Many have turned to ETFs, mutual funds and certain derivatives to make up for a lack of liquidity. ETFs use a network of banks and trading firms to give investors cheap and instant exposure to a wide variety of assets.

The trend is particularly pronounced in the fixed income market, where new rules aimed at increasing bank capital and reducing the risk of a run in the “repo market”— Ground Zero for the financial crisis — are said to have most hurt ease of trading.

Barclays analysts led by Jeffrey Meli warn that regulators may have traded extra safety in the repo market and banking system for a new type of “ fire sale” risk in ETFs and bond funds as investors make increasing use of the alternative trading vehicles.

“Regulations aimed at bolstering stability at the core of the financial system, combined with a growing demand for liquidity, may eventually lead to increased instability and fire-sale risk in the periphery,” the analysts said in research published on Tuesday. They cited risks in the secondary market for illiquid assets such as corporate bonds and leveraged loans.
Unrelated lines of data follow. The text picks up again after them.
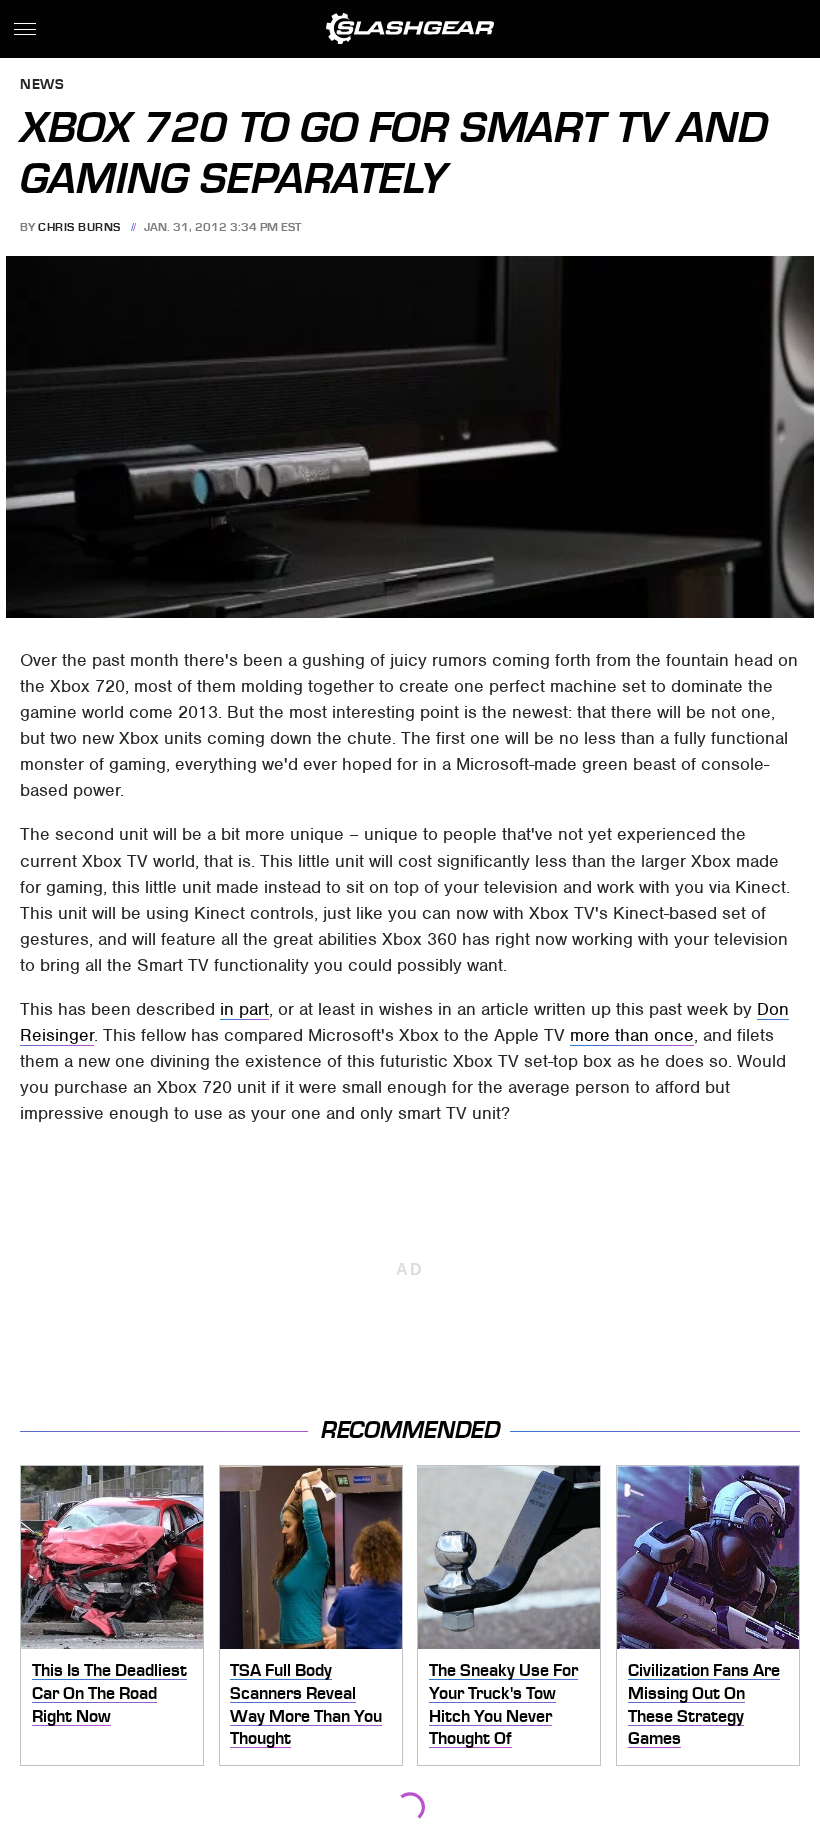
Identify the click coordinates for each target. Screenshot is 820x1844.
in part (244, 1009)
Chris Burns (79, 227)
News (42, 85)
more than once (632, 1035)
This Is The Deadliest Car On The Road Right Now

“ETFs are being used not only by end investors looking for instruments with daily liquidity, but also by mutual funds seeking to mitigate the differences between the liquidity their investors expect versus the (poor) liquidity available in the underlying bonds,” they said.

Taxable bond funds have received $1.2tn of inflows since 2009, according to the Barclays report, with $588bn flowing into investment-grade corporate funds alone. Meanwhile, credit ETFs have grown to account for about 2.5 per cent of the investment-grade corporate debt market and almost 3 per cent of the junk bond market.

Trading of derivatives indices tied to baskets of corporate credit is also said to be surging as investors use the derivatives as a proxy for the illiquid cash market. The Barclays analysts said big investors tended to liquidate their exposure to the CDX — an important credit index — to raise cash during outflow periods, and increase CDX exposure when they had inflows and needed to put the money to work.

Research by eBond Advisors, a New York-based company, claims that trading of “single-name” credit default swaps tied to individual companies has increased since the crisis.

The company is aiming to create a type of debt that would automatically embed new issue corporate bonds with CDS to improve liquidity in the asset class.

It argues that the post-crisis shift towards central clearing of derivatives has encouraged more investors to make use of derivatives tied to corporate credit, and that combining the two could improve liquidity in the wider corporate bond market.

“If we’re really trying to bring corporate borrowers all the potential investors seeking credit risk, then we should be looking to the CDS market for the significant additional liquidity it brings to the borrower’s benefit,” said William Bryan Jennings, chief executive of eBonds and former head of fixed income capital markets at Morgan Stanley.